> _Problem description_
In the data below, set down exactly the lines from the one containing "Task: Uncheck the Collection exclude checkbox" up to and including the one containing "Screen dimensions: 523x350". Leave the pictures out.

> _Records to process_
━━━━━━━━━━

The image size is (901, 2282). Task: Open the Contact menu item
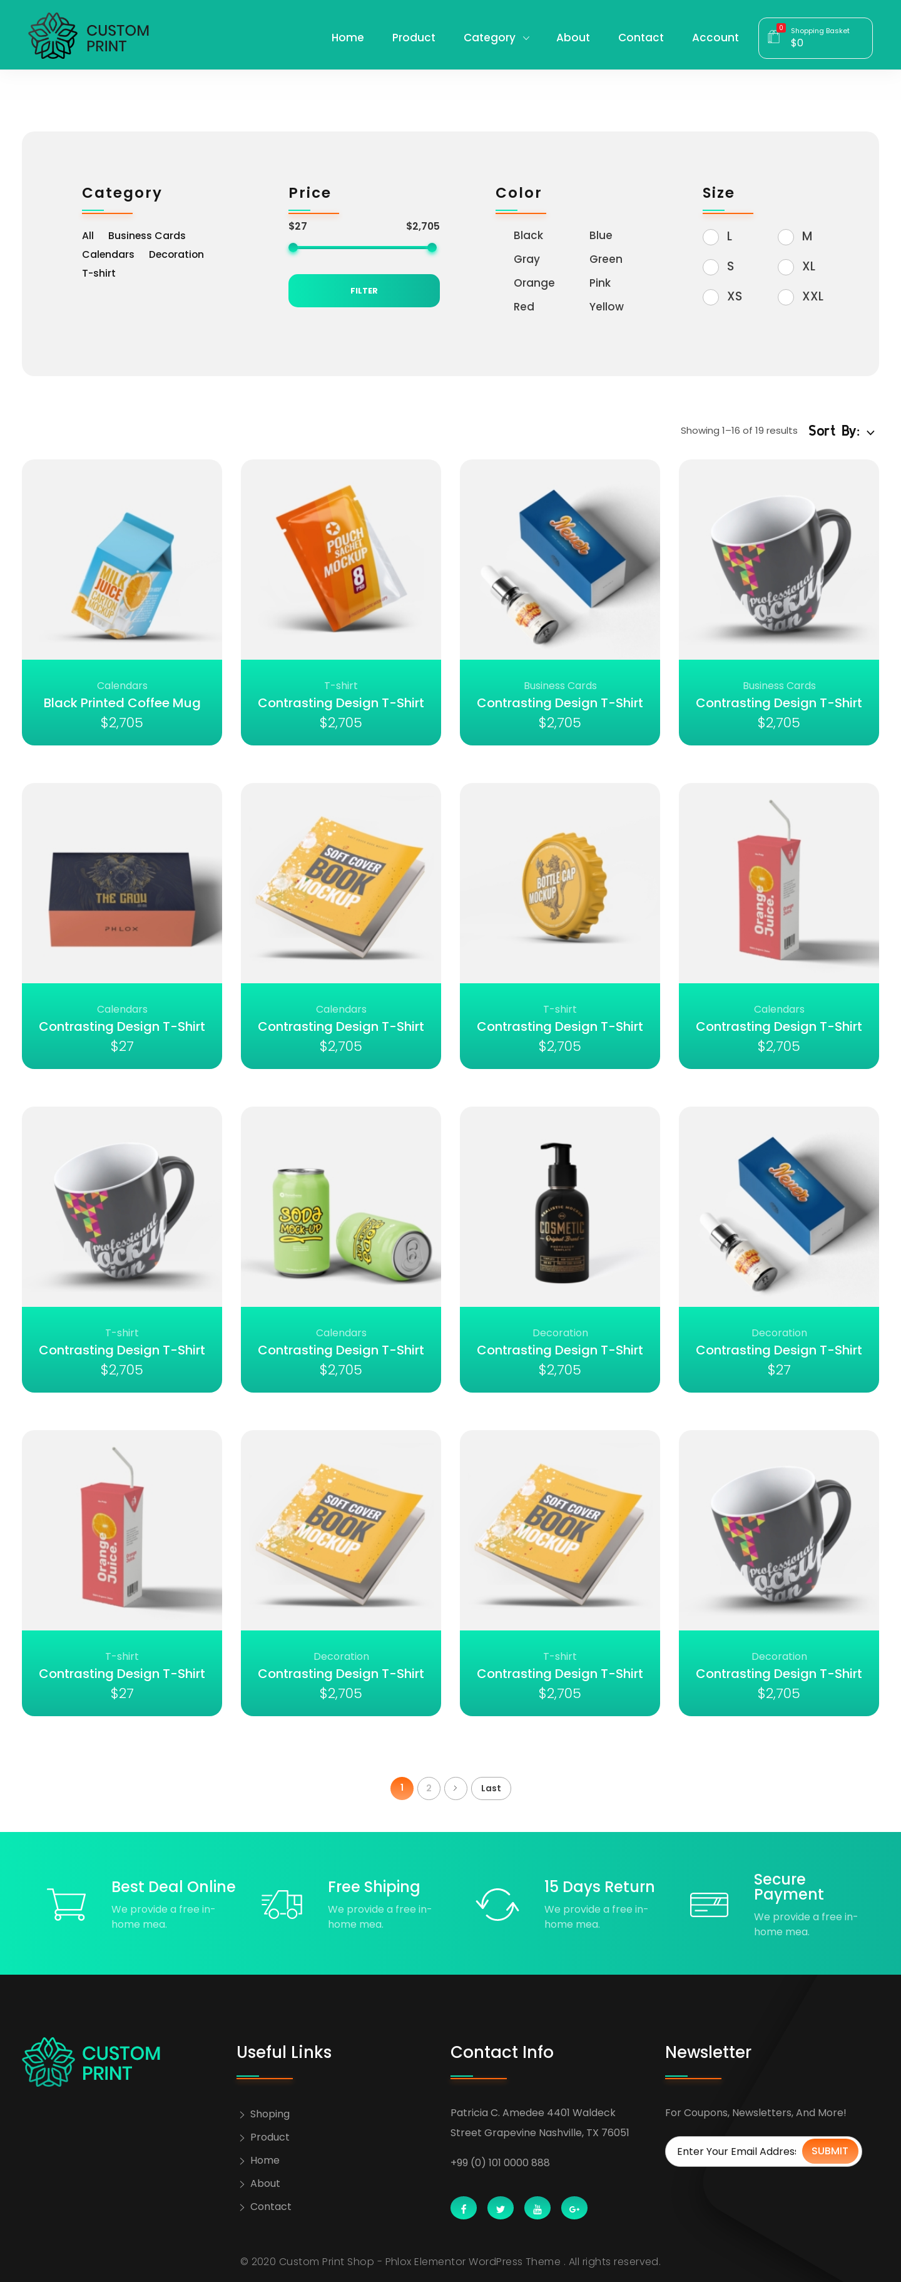(x=641, y=37)
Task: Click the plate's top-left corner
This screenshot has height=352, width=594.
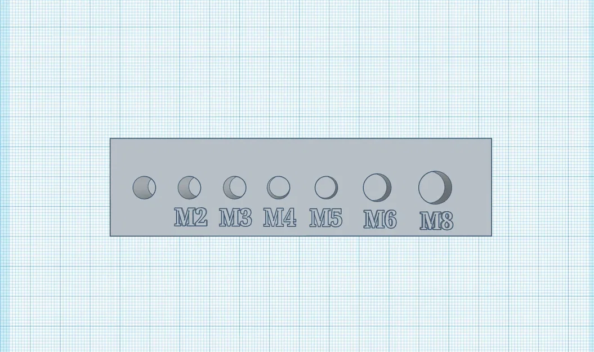Action: click(x=110, y=139)
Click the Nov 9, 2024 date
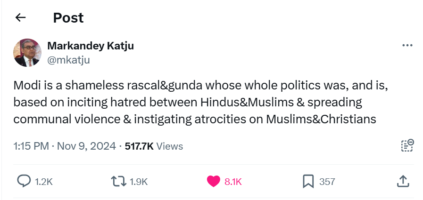Viewport: 423px width, 200px height. (86, 146)
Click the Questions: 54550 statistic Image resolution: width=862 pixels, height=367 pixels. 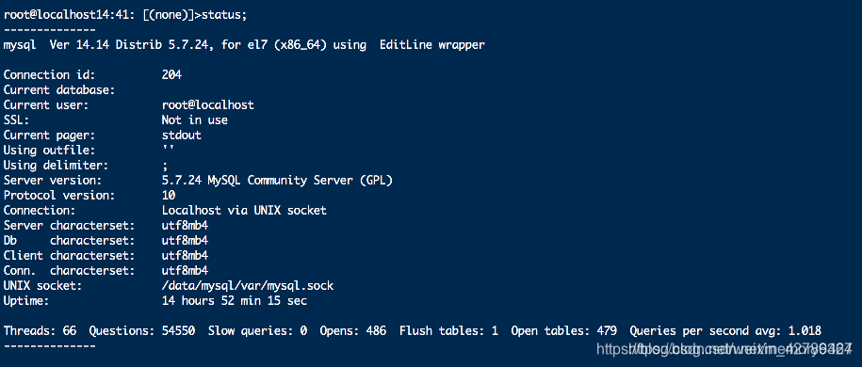[142, 330]
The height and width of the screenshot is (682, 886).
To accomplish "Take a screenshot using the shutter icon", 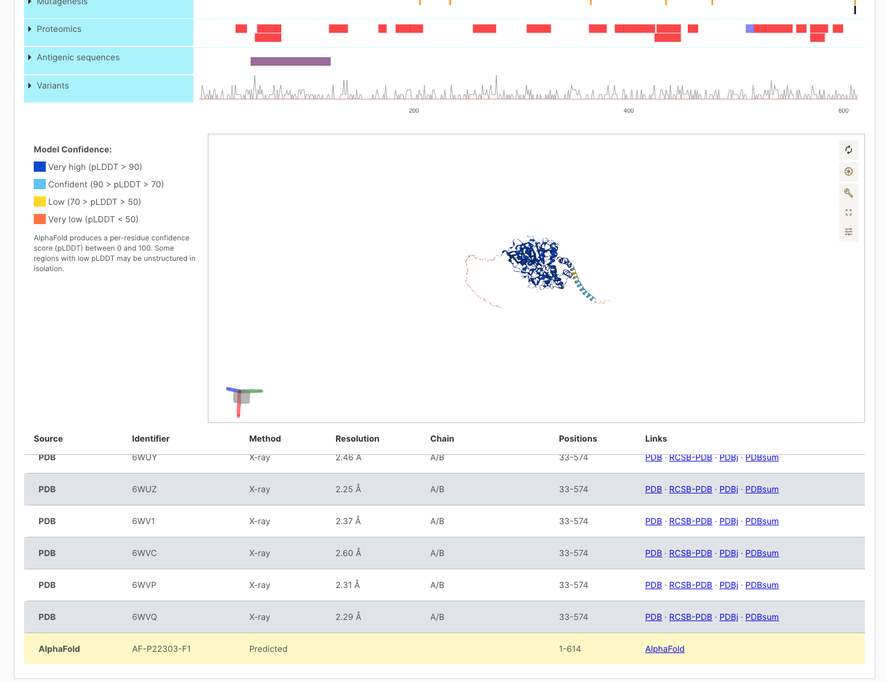I will point(849,172).
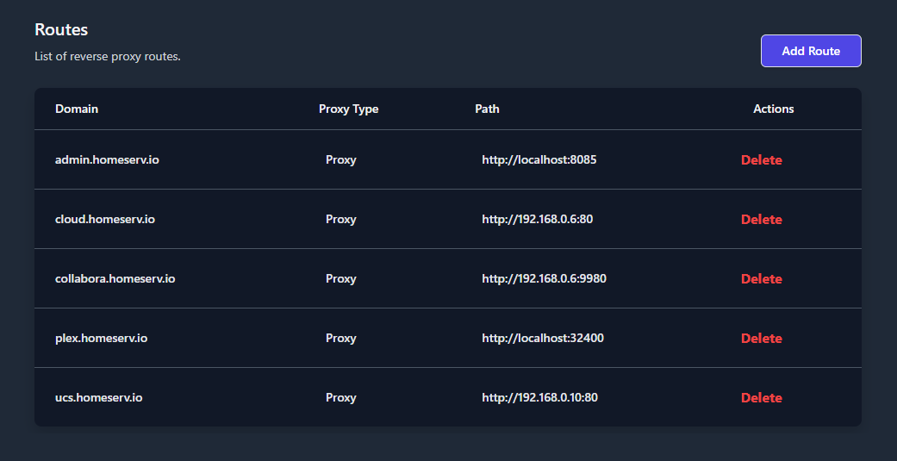Click the Actions column header

pos(773,109)
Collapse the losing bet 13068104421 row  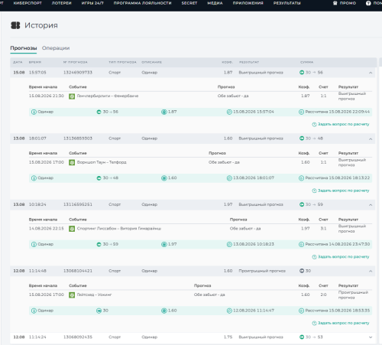point(371,271)
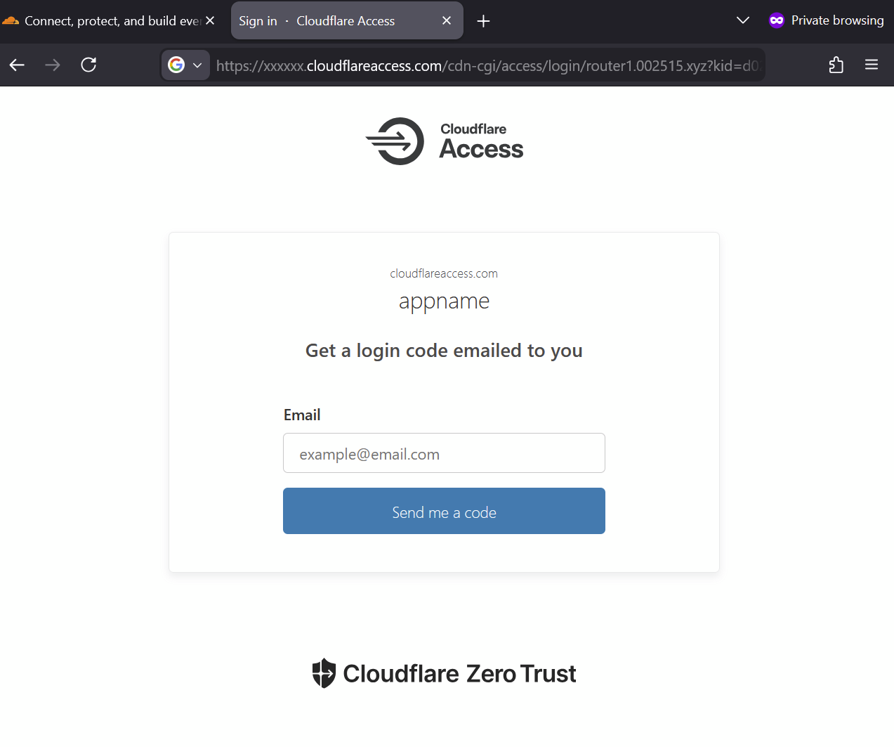Open the list all tabs chevron

(742, 20)
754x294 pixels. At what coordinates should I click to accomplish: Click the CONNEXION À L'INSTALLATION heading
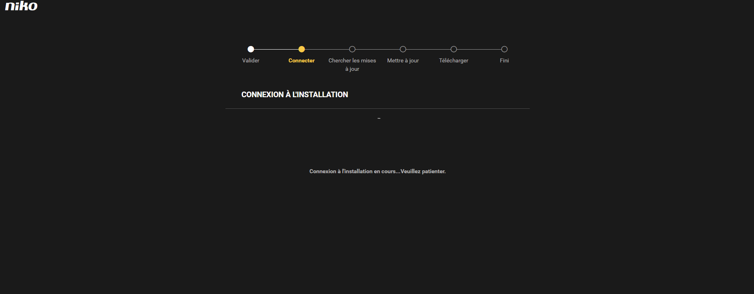coord(295,95)
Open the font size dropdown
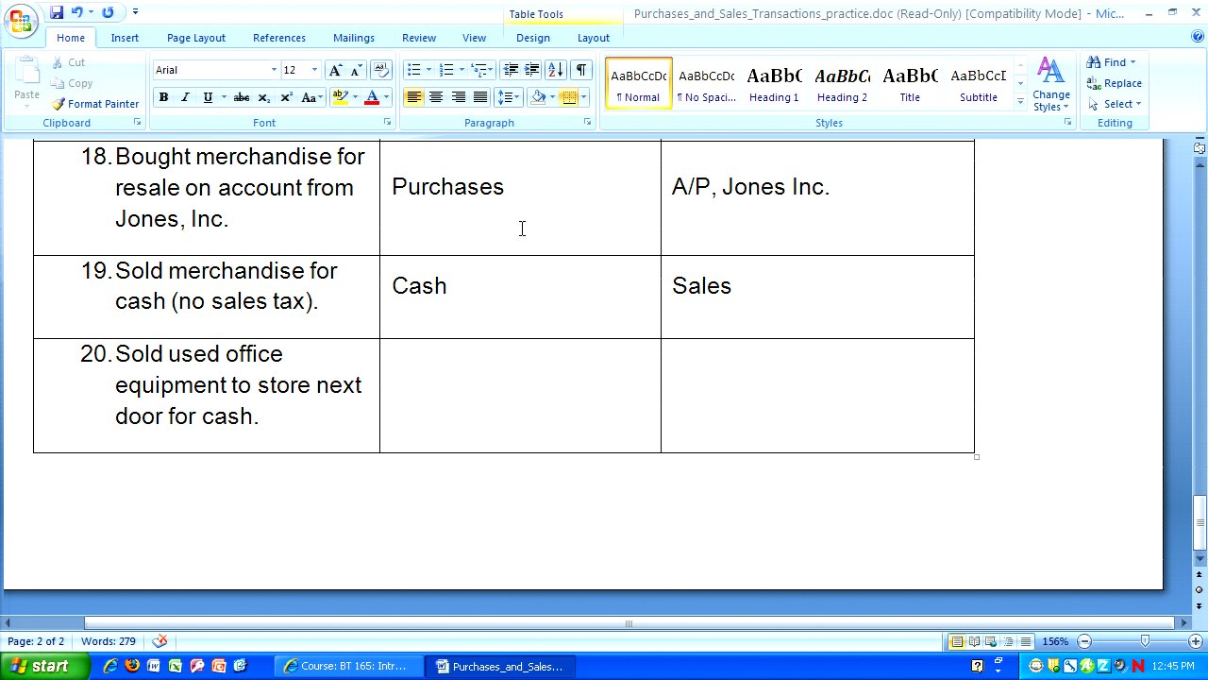The width and height of the screenshot is (1208, 680). click(x=314, y=70)

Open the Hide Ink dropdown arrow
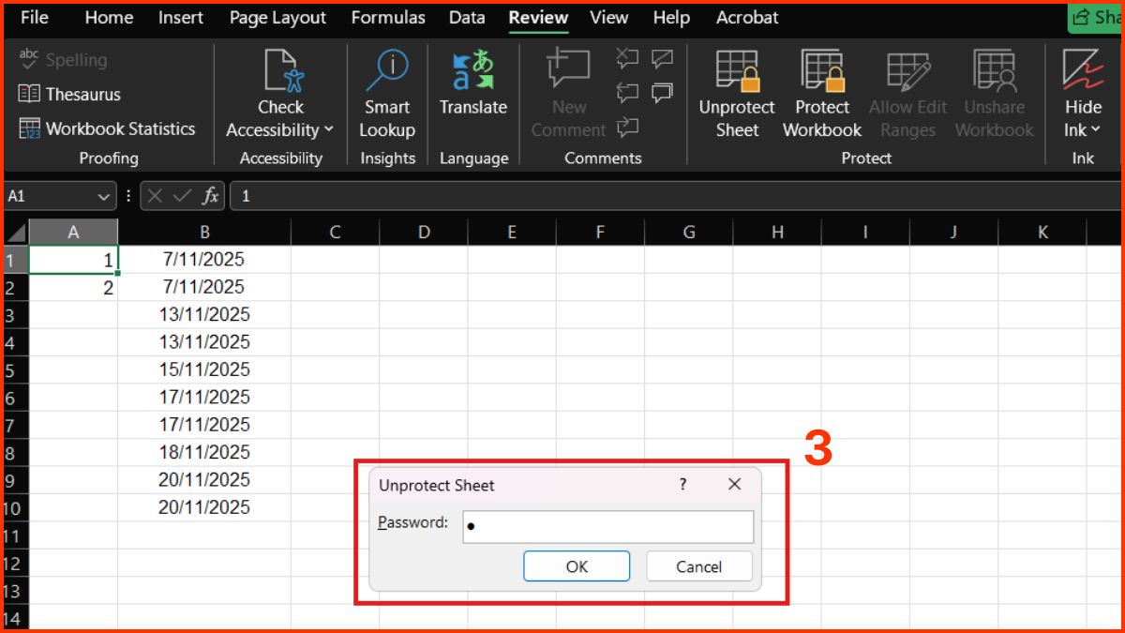coord(1095,130)
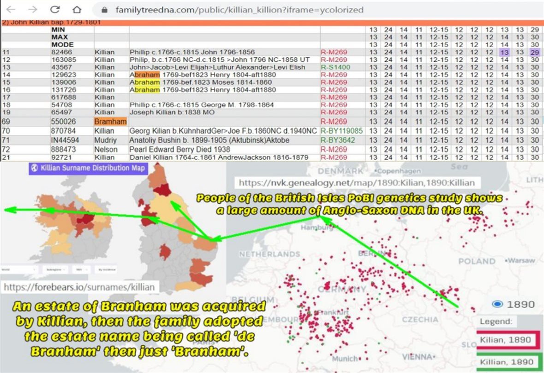Click the orange John Killian bap.1729-1801 header

pos(51,22)
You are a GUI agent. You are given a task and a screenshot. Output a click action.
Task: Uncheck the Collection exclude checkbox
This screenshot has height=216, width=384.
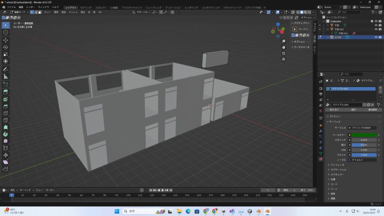372,21

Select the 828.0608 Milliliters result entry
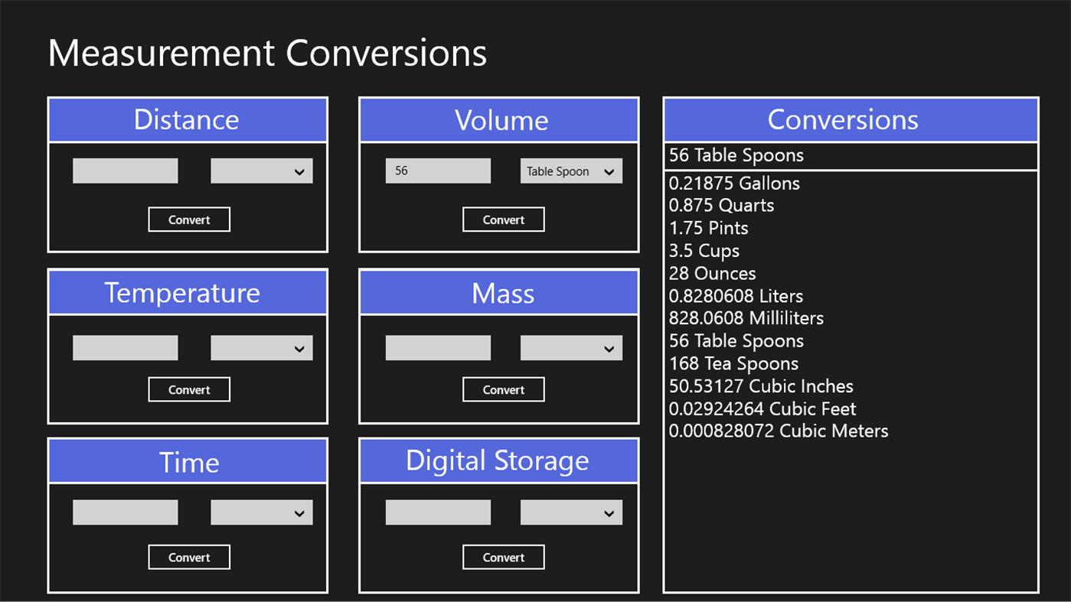746,318
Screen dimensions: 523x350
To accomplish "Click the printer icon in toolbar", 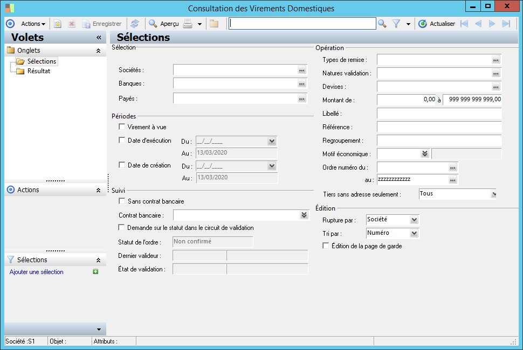I will click(x=188, y=24).
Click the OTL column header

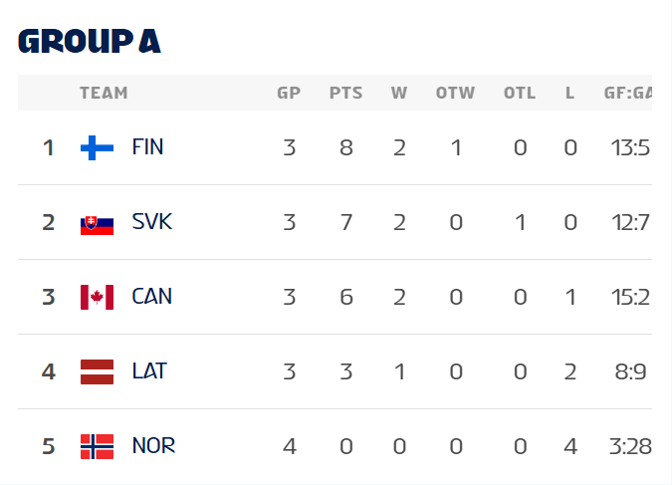point(520,94)
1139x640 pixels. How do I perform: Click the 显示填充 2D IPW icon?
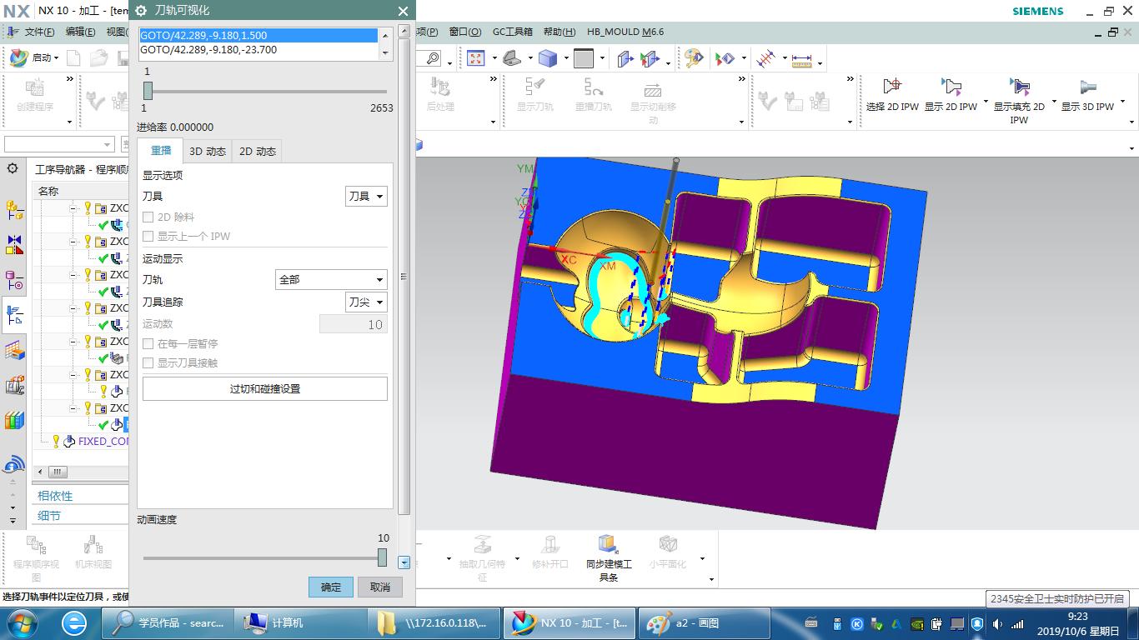[x=1019, y=87]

━━━━━━━━━━

> _Your response_
Task: Uncheck the Collection exclude checkbox
This screenshot has height=216, width=384.
372,21

Select the 828.0608 Milliliters result entry
746,318
Screen dimensions: 523x350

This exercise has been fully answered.